Recipe of the Month: Senegalese Stew (Fonio á la Sauce Mafé)
This hearty meat and vegetable stew highlights Senegal's best-known ingredient, peanuts.
Bineta Diallo Dioh is a chef with a mission. Her restaurant, Le Point d’Interrogation in Dakar, Senegal, is lauded for its authentic local dishes. But she’s also aligned with Mangeons Local, a group that seeks to preserve traditional Senegalese dishes using regional ingredients. “Too many of the ingredients we use in Senegal are imported from Europe,” Dioh says. Mafé is one of Senegal’s most famous (and delicious) dishes—it’s a meat and vegetable stew that showcases the country’s best-known ingredient, peanuts.
For the stew:
1 pound fonio (or substitute couscous)
3 tablespoons butter
3 tablespoons oil
1 pound beef, ground
2 medium-sized onions, chopped
⅓ cup tomato paste
3 medium tomatoes, chopped
½ cup broth
1 clove garlic, finely chopped
1 carrot, peeled, cut into ½-inch pieces
2 potatoes, peeled, cut into ½-inch cubes
1 medium-sized eggplant, cut into ½-inch cubes
2 tablespoons fish sauce
1 cup peanut butter
Dried red pepper (optional)
1 tablespoon lemon juice
To prepare the fonio:
Wash the fonio and soak in tepid water for 20 minutes. Drain and steam until tender (about 20 minutes) and add butter.

Material shown ->

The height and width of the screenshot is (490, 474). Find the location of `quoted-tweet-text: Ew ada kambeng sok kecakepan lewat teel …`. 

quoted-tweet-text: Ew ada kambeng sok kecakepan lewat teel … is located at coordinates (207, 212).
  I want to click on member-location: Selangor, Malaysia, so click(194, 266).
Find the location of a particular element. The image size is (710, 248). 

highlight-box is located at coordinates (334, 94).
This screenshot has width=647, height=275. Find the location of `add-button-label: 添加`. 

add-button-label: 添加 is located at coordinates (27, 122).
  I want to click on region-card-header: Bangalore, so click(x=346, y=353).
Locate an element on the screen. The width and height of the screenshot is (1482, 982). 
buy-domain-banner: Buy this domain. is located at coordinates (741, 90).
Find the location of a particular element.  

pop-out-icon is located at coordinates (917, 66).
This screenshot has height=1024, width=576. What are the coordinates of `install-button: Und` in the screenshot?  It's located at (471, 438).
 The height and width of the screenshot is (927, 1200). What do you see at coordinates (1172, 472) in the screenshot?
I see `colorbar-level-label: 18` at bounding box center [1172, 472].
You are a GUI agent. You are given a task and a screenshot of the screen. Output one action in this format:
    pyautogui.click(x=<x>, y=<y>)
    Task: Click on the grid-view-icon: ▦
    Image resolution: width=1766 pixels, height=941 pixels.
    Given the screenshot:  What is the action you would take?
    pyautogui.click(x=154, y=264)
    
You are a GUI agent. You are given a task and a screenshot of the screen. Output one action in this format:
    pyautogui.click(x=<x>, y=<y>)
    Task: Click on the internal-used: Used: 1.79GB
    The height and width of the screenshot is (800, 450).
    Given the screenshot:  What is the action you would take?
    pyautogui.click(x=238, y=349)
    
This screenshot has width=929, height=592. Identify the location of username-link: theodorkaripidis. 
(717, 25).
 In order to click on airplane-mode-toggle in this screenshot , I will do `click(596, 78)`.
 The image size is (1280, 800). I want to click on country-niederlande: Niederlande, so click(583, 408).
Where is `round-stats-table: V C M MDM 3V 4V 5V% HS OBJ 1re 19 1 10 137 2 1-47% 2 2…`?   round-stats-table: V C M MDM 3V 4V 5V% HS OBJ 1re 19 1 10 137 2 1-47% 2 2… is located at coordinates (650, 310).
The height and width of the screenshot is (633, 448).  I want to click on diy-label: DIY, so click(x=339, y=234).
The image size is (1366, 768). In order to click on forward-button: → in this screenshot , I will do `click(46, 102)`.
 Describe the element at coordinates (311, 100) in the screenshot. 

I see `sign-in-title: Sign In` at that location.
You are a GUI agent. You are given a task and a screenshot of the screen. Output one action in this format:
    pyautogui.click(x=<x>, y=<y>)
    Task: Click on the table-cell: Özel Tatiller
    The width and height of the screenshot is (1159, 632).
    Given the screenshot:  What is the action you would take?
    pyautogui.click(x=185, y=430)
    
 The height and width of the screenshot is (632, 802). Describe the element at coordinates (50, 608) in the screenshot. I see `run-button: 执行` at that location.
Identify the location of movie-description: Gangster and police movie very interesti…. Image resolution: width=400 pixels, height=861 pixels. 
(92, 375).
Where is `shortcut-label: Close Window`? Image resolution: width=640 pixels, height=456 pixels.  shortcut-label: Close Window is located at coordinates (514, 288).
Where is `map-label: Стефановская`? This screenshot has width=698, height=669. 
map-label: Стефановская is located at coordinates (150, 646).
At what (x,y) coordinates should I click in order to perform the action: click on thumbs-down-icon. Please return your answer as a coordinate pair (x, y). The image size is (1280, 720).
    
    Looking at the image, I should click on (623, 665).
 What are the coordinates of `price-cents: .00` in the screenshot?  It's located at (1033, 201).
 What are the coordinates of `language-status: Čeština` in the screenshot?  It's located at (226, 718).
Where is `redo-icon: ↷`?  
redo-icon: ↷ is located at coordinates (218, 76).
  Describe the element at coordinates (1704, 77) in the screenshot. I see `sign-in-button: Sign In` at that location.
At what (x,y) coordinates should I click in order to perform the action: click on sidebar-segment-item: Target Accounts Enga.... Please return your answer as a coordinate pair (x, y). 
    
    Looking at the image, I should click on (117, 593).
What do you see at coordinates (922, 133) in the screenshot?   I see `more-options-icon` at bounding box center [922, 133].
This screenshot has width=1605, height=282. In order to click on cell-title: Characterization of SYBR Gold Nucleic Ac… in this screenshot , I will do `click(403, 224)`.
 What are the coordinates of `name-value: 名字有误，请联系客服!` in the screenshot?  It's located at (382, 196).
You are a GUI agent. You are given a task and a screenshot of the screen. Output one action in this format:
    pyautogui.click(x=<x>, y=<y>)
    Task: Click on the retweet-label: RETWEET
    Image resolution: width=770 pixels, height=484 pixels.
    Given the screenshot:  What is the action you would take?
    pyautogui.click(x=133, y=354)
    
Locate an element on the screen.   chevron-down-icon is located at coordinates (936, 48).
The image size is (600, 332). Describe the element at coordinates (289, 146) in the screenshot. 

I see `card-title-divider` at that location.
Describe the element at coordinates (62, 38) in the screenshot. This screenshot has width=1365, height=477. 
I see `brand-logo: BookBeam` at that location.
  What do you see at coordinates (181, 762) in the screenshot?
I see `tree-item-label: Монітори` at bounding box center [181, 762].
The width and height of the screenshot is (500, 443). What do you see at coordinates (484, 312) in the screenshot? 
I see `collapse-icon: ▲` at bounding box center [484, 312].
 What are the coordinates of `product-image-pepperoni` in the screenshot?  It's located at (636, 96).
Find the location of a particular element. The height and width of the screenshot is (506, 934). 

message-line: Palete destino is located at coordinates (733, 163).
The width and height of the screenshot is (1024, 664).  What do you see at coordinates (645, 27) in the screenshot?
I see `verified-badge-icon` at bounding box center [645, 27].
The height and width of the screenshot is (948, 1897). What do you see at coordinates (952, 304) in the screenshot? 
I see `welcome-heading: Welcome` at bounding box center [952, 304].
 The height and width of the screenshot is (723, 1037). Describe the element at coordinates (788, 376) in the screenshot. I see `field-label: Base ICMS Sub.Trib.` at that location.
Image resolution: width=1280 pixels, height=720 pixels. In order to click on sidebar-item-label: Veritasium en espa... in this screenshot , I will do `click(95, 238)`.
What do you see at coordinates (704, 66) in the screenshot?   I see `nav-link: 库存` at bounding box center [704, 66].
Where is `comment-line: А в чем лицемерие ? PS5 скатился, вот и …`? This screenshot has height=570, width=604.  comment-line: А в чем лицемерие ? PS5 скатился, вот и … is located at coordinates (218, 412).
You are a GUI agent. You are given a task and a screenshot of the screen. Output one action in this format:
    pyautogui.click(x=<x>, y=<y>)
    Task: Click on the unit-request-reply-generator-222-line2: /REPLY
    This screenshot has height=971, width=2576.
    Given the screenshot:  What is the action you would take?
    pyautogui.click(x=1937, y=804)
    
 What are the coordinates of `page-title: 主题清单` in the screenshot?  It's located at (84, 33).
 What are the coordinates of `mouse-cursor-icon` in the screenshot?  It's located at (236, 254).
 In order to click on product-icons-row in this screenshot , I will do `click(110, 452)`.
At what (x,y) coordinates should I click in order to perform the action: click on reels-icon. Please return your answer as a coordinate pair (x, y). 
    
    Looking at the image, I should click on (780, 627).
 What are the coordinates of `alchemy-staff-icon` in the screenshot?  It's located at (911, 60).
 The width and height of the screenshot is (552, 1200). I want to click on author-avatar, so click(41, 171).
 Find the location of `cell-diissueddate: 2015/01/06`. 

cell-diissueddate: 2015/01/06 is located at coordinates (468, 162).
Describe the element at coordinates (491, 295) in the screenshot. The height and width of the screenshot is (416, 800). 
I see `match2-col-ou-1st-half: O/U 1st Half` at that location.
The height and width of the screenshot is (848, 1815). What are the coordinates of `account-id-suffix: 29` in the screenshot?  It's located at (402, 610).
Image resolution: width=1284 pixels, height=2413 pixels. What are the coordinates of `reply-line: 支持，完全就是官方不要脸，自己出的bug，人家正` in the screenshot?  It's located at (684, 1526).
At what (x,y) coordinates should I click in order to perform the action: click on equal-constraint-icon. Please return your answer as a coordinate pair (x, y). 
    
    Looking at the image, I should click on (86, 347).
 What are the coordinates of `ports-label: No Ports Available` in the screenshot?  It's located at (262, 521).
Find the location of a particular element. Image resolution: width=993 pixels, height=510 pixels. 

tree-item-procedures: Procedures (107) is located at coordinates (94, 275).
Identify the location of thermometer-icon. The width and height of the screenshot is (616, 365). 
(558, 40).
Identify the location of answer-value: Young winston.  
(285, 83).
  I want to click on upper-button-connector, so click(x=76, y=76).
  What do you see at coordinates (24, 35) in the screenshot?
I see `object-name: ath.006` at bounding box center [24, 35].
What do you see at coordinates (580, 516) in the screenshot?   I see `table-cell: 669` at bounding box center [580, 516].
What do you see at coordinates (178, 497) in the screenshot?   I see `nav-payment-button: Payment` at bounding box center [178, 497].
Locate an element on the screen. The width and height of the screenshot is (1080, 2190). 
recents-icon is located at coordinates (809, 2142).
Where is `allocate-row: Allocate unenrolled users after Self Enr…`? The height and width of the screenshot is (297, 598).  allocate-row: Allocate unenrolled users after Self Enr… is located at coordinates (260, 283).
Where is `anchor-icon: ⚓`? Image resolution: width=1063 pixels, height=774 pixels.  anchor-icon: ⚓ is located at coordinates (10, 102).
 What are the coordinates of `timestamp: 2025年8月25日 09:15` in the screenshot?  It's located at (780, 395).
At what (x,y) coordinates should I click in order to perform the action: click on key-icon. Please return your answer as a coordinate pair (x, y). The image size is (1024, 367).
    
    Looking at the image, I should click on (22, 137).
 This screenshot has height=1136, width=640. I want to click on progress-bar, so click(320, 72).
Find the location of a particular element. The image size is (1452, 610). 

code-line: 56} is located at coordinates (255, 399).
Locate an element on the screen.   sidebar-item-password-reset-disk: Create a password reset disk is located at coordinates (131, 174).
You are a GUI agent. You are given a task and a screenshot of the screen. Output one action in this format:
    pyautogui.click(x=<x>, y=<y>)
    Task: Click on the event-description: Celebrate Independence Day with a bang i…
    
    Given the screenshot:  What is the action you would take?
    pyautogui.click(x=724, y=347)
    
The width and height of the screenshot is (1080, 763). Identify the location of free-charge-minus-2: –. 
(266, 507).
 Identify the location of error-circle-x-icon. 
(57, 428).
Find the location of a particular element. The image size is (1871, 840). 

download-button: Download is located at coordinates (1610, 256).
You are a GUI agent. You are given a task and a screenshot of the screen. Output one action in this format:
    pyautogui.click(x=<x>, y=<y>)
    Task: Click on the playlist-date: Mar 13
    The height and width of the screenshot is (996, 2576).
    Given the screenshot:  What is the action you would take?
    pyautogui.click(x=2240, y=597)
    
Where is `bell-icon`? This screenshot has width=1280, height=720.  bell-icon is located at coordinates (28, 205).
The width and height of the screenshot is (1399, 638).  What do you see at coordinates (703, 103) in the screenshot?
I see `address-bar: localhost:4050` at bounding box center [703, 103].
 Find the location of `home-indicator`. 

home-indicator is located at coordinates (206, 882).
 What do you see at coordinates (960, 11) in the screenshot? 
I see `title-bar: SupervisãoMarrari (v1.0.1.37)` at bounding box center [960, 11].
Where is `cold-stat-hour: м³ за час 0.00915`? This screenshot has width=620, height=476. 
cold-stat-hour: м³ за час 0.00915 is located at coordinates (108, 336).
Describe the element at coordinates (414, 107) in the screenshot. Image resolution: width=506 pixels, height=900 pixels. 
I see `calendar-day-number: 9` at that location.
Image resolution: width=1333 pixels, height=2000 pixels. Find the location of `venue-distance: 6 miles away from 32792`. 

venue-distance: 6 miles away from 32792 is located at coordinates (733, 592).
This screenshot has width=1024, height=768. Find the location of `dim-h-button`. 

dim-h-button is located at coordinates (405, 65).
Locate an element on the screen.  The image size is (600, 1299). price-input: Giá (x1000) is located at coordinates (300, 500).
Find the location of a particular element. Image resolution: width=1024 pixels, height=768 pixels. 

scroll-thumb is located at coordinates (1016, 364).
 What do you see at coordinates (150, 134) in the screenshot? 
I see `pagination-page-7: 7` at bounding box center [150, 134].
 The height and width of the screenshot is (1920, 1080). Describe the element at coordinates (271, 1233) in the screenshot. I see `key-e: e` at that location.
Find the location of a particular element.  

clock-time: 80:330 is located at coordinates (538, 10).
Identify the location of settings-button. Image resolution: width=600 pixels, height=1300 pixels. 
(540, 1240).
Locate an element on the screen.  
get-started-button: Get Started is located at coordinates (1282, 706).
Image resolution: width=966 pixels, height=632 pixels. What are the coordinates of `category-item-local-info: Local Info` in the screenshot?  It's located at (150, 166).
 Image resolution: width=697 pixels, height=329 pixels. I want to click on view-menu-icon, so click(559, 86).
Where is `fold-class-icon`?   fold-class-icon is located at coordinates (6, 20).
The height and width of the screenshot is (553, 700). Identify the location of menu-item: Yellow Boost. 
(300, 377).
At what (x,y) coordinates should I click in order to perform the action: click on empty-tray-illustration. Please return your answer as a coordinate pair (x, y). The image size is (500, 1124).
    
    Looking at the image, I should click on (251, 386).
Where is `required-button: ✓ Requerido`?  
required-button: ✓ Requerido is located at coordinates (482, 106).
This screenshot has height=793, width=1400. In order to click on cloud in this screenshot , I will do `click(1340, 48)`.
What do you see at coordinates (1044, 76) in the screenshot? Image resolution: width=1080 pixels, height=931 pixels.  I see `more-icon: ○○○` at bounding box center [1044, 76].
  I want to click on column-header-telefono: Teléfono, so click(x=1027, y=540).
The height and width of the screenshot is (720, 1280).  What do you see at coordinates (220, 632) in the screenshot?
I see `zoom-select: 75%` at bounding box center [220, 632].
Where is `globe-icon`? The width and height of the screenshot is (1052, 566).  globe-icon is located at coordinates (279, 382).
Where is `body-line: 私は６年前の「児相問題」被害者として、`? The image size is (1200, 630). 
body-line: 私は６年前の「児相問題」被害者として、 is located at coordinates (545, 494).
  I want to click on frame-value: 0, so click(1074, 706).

What is being asked ->
Pick up the Senegalese stew recipe after its last sentence and write its next part. The records have no connection to the text.

Response area ->
To make the sauce mafé:
Heat the oil in a large pot, and brown beef. Add onion, tomato paste and chopped tomatoes. Cook until mixture is well incorporated and the onion softens, about 8 minutes. Add the broth and cook for another 15 minutes.
Stir in the garlic, carrot, potato, eggplant, salt, pepper, fish sauce and peanut butter. Cook on low heat for 40–50 minutes, until the meat is tender and the vegetables are cooked through. If necessary, thin sauce with water. Turn off heat and add lemon juice before serving over fonio or couscous. Serves 6.
The spicy, nutty nature of this dish’s sauce (we like it with plenty of the optional red pepper) goes well with a medium-bodied off-dry white wine, like a recent vintage of Domaine Huët’s Demi-Sec Vouvray. A less-expensive option would be Barton & Guestier’s Vouvray (look for the 2009). If you insist on red wine with beef, try an inexpensive Spanish Garnacha or fruit-forward California Zinfandel.